Fonctionnement de l'implant cochléaire

- L'implant cochléaire est une technique d'assistance auditive ayant pour but de pallier les déficiences de la cochlée dans les surdités profondes congénitales ou acquises, inapareillables autrement.

- Le matériel est pour partie implanté et pour partie externe. Il se compose d'électrodes de stimulation implantées chirurgicalement dans la cochlée (chaque électrode donne une sensation fréquentielle différente) et reliées par un porte-électrodes à un récepteur, lui-même positionné chirurgicalement sous le cuir chevelu.
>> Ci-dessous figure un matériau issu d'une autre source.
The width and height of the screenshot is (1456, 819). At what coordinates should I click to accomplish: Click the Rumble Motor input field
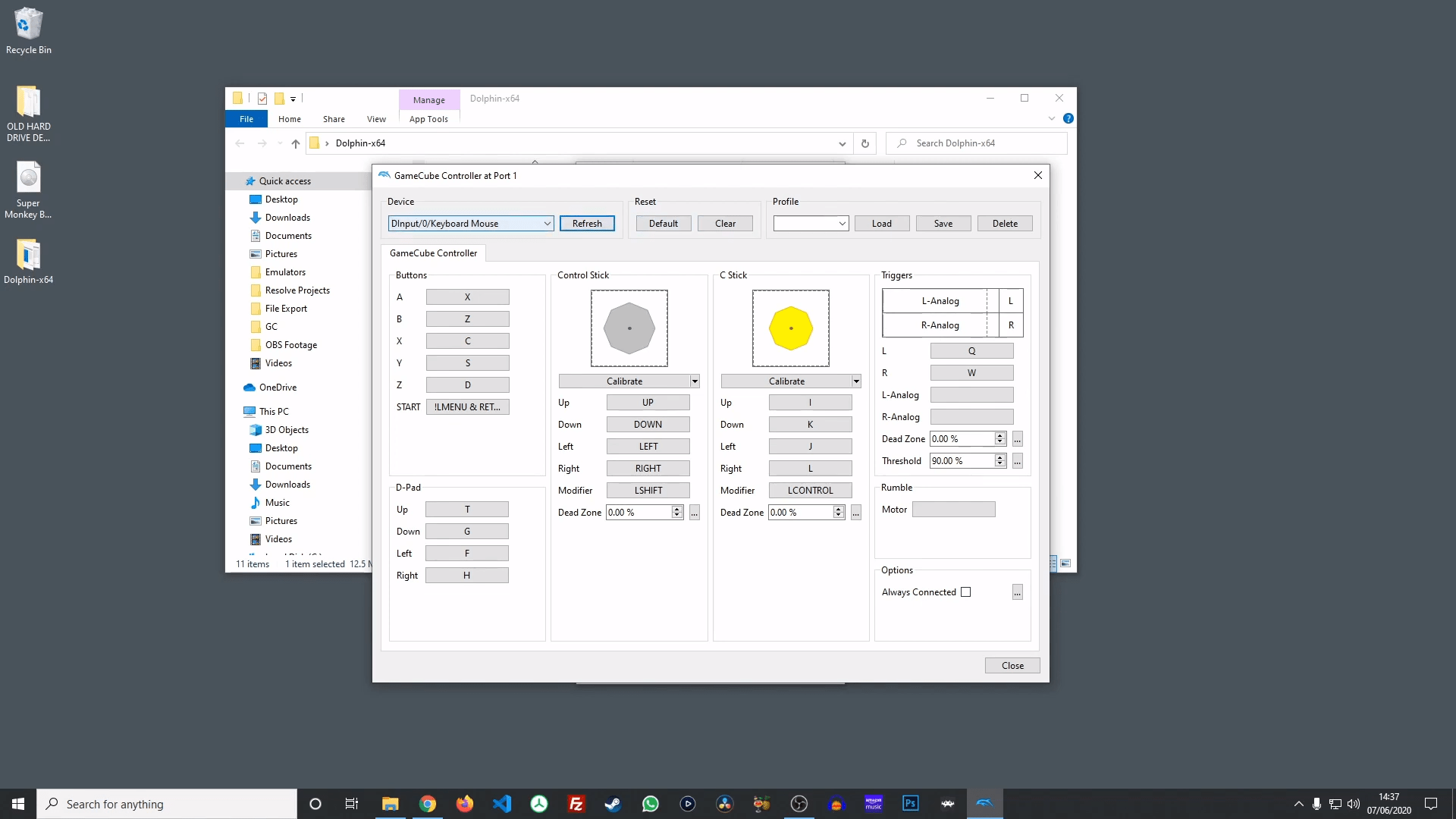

En externe, une antenne est fixée au regard du récepteur par un aimant. Cette antenne est reliée à un appareil rétro-auriculaire dans lequel sont situés le microphone, l'émetteur et les piles ou batteries.

- Le message sonore capté par le microphone est transmis par l'émetteur à l'antenne et transformé par le récepteur en signaux électriques. Ces signaux sont conduits jusqu'aux électrodes, qui se substituent à l'organe de Corti pour transmettre, via les fibres nerveuses restantes, les informations sonores au cerveau.

- Chez les personnes devenues sourdes mais ayant eu une audition satisfaisante jusque-là, le résultat est souvent spectaculaire avec de grandes performances de compréhension de la parole acquise en deux mois environ.

- Chez le jeune enfant, l'appareillage n'est qu'une étape car, si les bruits de la vie quotidienne sont reconnus après l'implantation, la compréhension du langage impose d'abord son apprentissage, comme c'est le cas pour tout enfant. En quelques années, l'enfant rattrape son retard. Ce rôle revient aux éducateurs spécialisés à la rééducation orthophonique, qui sera poursuivie à un rythme et sur une durée variables selon les patients.